Input data
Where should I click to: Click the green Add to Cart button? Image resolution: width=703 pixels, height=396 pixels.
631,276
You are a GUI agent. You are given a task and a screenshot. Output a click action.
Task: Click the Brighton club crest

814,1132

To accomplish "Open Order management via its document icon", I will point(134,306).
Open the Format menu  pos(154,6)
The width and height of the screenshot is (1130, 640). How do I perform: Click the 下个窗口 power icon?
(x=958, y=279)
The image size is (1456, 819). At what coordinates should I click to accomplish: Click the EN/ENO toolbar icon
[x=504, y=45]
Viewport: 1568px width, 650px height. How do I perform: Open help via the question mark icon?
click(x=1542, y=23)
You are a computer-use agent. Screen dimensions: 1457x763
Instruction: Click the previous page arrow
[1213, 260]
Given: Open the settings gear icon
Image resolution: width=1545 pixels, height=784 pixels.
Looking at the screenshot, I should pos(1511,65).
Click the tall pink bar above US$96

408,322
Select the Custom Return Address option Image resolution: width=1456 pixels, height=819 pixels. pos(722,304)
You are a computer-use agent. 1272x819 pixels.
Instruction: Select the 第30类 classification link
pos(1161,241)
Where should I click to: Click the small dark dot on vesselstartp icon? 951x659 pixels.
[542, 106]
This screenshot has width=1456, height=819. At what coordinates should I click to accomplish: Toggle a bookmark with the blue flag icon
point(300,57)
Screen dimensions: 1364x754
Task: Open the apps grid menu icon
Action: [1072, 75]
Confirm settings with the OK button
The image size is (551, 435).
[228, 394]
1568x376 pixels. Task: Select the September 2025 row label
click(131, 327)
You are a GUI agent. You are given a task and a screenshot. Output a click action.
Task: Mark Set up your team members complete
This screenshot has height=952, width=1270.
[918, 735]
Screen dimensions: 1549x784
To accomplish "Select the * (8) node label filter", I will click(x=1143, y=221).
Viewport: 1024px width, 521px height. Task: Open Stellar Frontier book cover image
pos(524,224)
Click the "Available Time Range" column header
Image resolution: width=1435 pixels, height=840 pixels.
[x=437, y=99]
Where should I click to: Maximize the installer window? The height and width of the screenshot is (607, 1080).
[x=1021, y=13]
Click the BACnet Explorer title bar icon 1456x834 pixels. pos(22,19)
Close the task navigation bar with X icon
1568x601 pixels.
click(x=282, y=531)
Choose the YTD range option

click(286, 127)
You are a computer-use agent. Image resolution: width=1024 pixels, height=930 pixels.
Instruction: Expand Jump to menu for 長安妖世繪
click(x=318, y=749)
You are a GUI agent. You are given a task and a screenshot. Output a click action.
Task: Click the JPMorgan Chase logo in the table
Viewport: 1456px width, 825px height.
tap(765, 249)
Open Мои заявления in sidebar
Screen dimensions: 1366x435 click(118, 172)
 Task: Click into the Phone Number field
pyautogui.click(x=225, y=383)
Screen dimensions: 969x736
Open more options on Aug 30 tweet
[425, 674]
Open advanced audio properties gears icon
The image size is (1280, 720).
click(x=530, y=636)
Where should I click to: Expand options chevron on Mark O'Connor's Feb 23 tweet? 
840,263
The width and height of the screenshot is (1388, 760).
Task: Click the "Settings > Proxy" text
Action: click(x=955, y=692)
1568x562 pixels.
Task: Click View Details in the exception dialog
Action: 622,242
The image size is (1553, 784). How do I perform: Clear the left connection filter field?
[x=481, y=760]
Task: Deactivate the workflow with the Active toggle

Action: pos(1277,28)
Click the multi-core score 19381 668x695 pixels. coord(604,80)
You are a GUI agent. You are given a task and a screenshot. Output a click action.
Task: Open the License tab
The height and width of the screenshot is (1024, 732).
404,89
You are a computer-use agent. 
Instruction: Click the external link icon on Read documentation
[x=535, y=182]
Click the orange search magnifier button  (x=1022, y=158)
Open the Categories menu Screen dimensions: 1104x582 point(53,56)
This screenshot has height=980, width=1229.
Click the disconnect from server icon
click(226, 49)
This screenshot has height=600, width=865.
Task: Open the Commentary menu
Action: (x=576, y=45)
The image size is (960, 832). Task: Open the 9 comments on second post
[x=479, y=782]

Your task
Turn all of the data above into a numbered list with one line per item, and leave out the blank lines.

Worked solution
1. Where should I click to: Click the green Add to Cart button? Image resolution: width=703 pixels, height=396 pixels.
2. 631,276
3. You are a GUI agent. You are given a task and a screenshot. Output a click action.
4. Task: Click the Brighton club crest
5. 814,1132
6. To accomplish "Open Order management via its document icon", I will point(134,306).
7. Open the Format menu  pos(154,6)
8. The width and height of the screenshot is (1130, 640). How do I perform: Click the 下个窗口 power icon?
9. (x=958, y=279)
10. The image size is (1456, 819). At what coordinates should I click to accomplish: Click the EN/ENO toolbar icon
11. [x=504, y=45]
12. Viewport: 1568px width, 650px height. How do I perform: Open help via the question mark icon?
13. click(x=1542, y=23)
14. You are a computer-use agent. Screen dimensions: 1457x763
15. Instruction: Click the previous page arrow
16. [1213, 260]
17. Given: Open the settings gear icon
18. Image resolution: width=1545 pixels, height=784 pixels.
19. Looking at the screenshot, I should pos(1511,65).
20. Click the tall pink bar above US$96
21. 408,322
22. Select the Custom Return Address option Image resolution: width=1456 pixels, height=819 pixels. pos(722,304)
23. You are a computer-use agent. 1272x819 pixels.
24. Instruction: Select the 第30类 classification link
25. pos(1161,241)
26. Where should I click to: Click the small dark dot on vesselstartp icon? 951x659 pixels.
27. [542, 106]
28. This screenshot has width=1456, height=819. At what coordinates should I click to accomplish: Toggle a bookmark with the blue flag icon
29. point(300,57)
30. Screen dimensions: 1364x754
31. Task: Open the apps grid menu icon
32. Action: [1072, 75]
33. Confirm settings with the OK button
34. The image size is (551, 435).
35. [228, 394]
36. 1568x376 pixels. Task: Select the September 2025 row label
37. click(131, 327)
38. You are a GUI agent. You are given a task and a screenshot. Output a click action.
39. Task: Mark Set up your team members complete
40. This screenshot has height=952, width=1270.
41. [918, 735]
42. Screen dimensions: 1549x784
43. To accomplish "Select the * (8) node label filter", I will click(x=1143, y=221).
44. Viewport: 1024px width, 521px height. Task: Open Stellar Frontier book cover image
45. pos(524,224)
46. Click the "Available Time Range" column header
47. Image resolution: width=1435 pixels, height=840 pixels.
48. [x=437, y=99]
49. Where should I click to: Maximize the installer window? The height and width of the screenshot is (607, 1080).
50. [x=1021, y=13]
51. Click the BACnet Explorer title bar icon 1456x834 pixels. pos(22,19)
52. Close the task navigation bar with X icon
53. 1568x601 pixels.
54. click(x=282, y=531)
55. Choose the YTD range option
56. click(286, 127)
57. You are a computer-use agent. Image resolution: width=1024 pixels, height=930 pixels.
58. Instruction: Expand Jump to menu for 長安妖世繪
59. click(x=318, y=749)
60. You are a GUI agent. You are given a task and a screenshot. Output a click action.
61. Task: Click the JPMorgan Chase logo in the table
62. Viewport: 1456px width, 825px height.
63. tap(765, 249)
64. Open Мои заявления in sidebar
65. Screen dimensions: 1366x435 click(118, 172)
66.  Task: Click into the Phone Number field
67. pyautogui.click(x=225, y=383)
68. Screen dimensions: 969x736
69. Open more options on Aug 30 tweet
70. [425, 674]
71. Open advanced audio properties gears icon
72. The image size is (1280, 720).
73. click(x=530, y=636)
74. Where should I click to: Expand options chevron on Mark O'Connor's Feb 23 tweet? 
75. 840,263
76. The width and height of the screenshot is (1388, 760).
77. Task: Click the "Settings > Proxy" text
78. Action: click(x=955, y=692)
79. 1568x562 pixels.
80. Task: Click View Details in the exception dialog
81. Action: 622,242
82. The image size is (1553, 784). How do I perform: Clear the left connection filter field?
83. [x=481, y=760]
84. Task: Deactivate the workflow with the Active toggle
85. Action: pos(1277,28)
86. Click the multi-core score 19381 668x695 pixels. coord(604,80)
87. You are a GUI agent. You are given a task and a screenshot. Output a click action.
88. Task: Open the License tab
89. The height and width of the screenshot is (1024, 732).
90. 404,89
91. You are a computer-use agent. 
92. Instruction: Click the external link icon on Read documentation
93. [x=535, y=182]
94. Click the orange search magnifier button  (x=1022, y=158)
95. Open the Categories menu Screen dimensions: 1104x582 point(53,56)
96. This screenshot has height=980, width=1229.
97. Click the disconnect from server icon
98. click(226, 49)
99. This screenshot has height=600, width=865.
100. Task: Open the Commentary menu
101. Action: (x=576, y=45)
102. The image size is (960, 832). Task: Open the 9 comments on second post
103. [x=479, y=782]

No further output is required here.